Dataset start

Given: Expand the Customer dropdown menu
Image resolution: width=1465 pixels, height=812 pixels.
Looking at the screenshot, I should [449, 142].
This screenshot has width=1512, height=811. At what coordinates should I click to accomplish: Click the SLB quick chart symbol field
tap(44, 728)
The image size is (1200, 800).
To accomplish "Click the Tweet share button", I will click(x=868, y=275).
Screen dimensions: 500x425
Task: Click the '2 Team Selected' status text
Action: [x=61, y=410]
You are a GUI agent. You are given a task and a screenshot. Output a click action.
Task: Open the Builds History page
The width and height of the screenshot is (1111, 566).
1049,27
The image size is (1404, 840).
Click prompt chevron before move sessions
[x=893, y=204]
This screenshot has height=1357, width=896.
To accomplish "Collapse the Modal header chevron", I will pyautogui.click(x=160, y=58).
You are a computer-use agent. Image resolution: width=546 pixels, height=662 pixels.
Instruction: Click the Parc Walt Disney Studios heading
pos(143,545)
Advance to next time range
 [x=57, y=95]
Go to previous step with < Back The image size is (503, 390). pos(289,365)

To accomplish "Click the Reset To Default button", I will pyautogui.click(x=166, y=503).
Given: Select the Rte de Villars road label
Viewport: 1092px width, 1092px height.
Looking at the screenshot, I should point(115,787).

Dataset end

Task requirements: Reproduce every line of the listing above without any changes.

Complete output:
Given: Expand the Customer dropdown menu
Image resolution: width=1465 pixels, height=812 pixels.
Looking at the screenshot, I should [449, 142].
This screenshot has width=1512, height=811. At what coordinates should I click to accomplish: Click the SLB quick chart symbol field
tap(44, 728)
The image size is (1200, 800).
To accomplish "Click the Tweet share button", I will click(x=868, y=275).
Screen dimensions: 500x425
Task: Click the '2 Team Selected' status text
Action: [x=61, y=410]
You are a GUI agent. You are given a task and a screenshot. Output a click action.
Task: Open the Builds History page
The width and height of the screenshot is (1111, 566).
1049,27
The image size is (1404, 840).
Click prompt chevron before move sessions
[x=893, y=204]
This screenshot has height=1357, width=896.
To accomplish "Collapse the Modal header chevron", I will pyautogui.click(x=160, y=58).
You are a computer-use agent. Image resolution: width=546 pixels, height=662 pixels.
Instruction: Click the Parc Walt Disney Studios heading
pos(143,545)
Advance to next time range
 [x=57, y=95]
Go to previous step with < Back The image size is (503, 390). pos(289,365)

To accomplish "Click the Reset To Default button", I will pyautogui.click(x=166, y=503).
Given: Select the Rte de Villars road label
Viewport: 1092px width, 1092px height.
Looking at the screenshot, I should point(115,787).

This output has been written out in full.